The problem is AI is now a term used far too widely and far too loosely, everything is “AI”. None of the tech I read about in the article is revolutionary (unless I missed something), it is just the application of known tech to a new role, blowing things and people up using devices with a greater degree of autonomy, lower cost and far greater scale of production than in the past. It’s just the next stage of “fire and forget”, using mini devices on a maxi scale.
Of course, that’s not to say it isn’t dangerous and morally and ethically troubling, especially the use of face recognition. But that’s war for you.
A backlash may have started against data centres over the space they take up and their water and electricity consumption. Plus, they create very few jobs.
I agree with this. Nothing described there is new capability in the warfare space (there are plenty of “fire and forget” weapons that can navigate themselves to targets in a contested electronic environment) and, as you say, the big difference is that it’s now available relatively cheaply and in volume, especially if you’re willing to take some risk.
The challenge for many nations is that they’re still in a mindset where everything has to be safety assured up the ying Yang, something I once described as a luxury of peacetime.
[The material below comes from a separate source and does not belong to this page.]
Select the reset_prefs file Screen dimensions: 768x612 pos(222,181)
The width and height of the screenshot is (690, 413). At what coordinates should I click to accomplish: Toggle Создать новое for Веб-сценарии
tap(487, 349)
A luxury that Ukraine has clearly discarded and rightly so. There’s nothing like war for rapidly driving progress in technology.
Edited to add:
Tangentially related, I’ve just bought a little DJI NEO drone for €130, so that I can check the roof after storms, and even the “AI” in that is phenomenal in that it can track an individual, do filming sequences around an individual while avoiding obstacles and, if you hold out your hand, it will return and land on it.
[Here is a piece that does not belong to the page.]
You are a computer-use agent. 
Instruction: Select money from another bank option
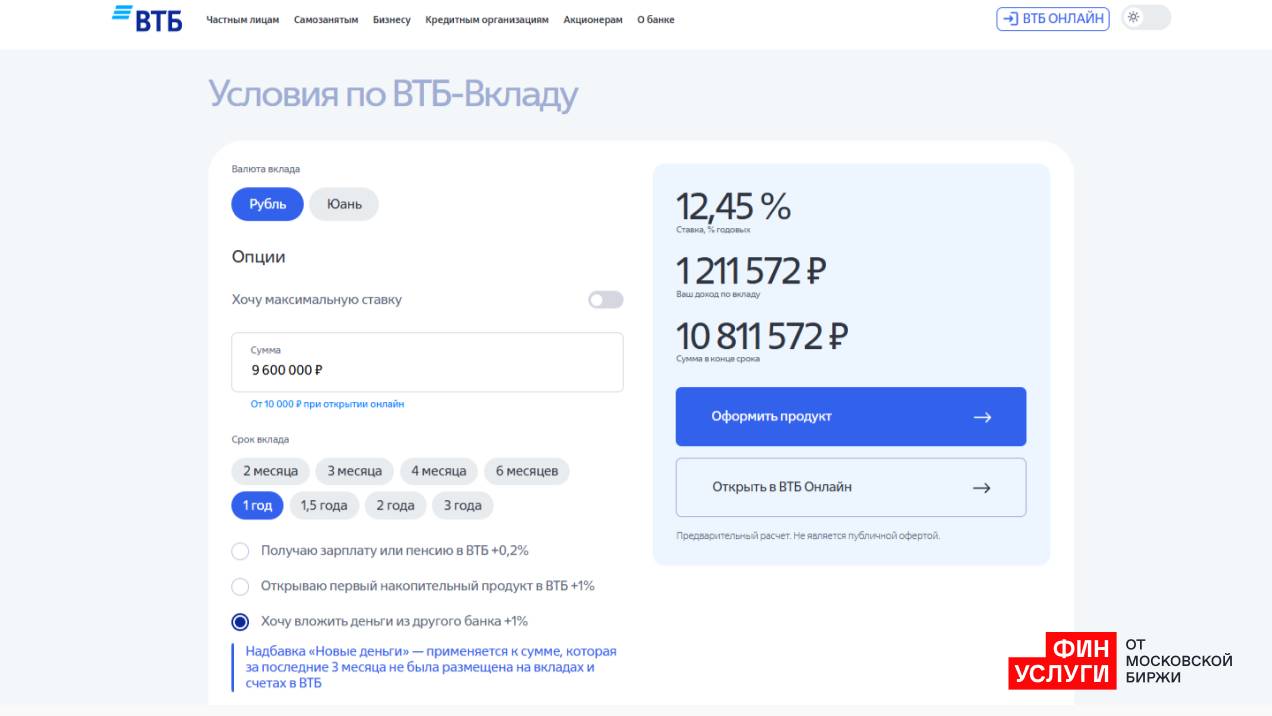[x=240, y=622]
To be fair to the robot, it’s not actually in the act of taking a picture there - it’s holding a Fujifilm Instax instant film camera, and is extracting the taken image from the side of the camera…
Yes, I’m familiar with that sort of thing, but it’s a silly shot and caption combo. Long ago I used to do a lot of Polaroid SX70 stuff and in 1982 had a couple of prints in the 1st British Polaroid Open expo at the Photographers’ Gallery.
A suggestion came up in my YT feed today. It was presented as soul and funk music from the 1970s (the title was Deep Soul-Funk Grooves You’ve Been Searching For | Minimal Vinyl Session | ep9 ).
After a few moments, I felt something was a bit “off”. A bit like eating Shredded Wheat out of the box. And they were suspiciously clean recordings.
I Shazzammed several songs: nothing. It turned out it was AI-generated.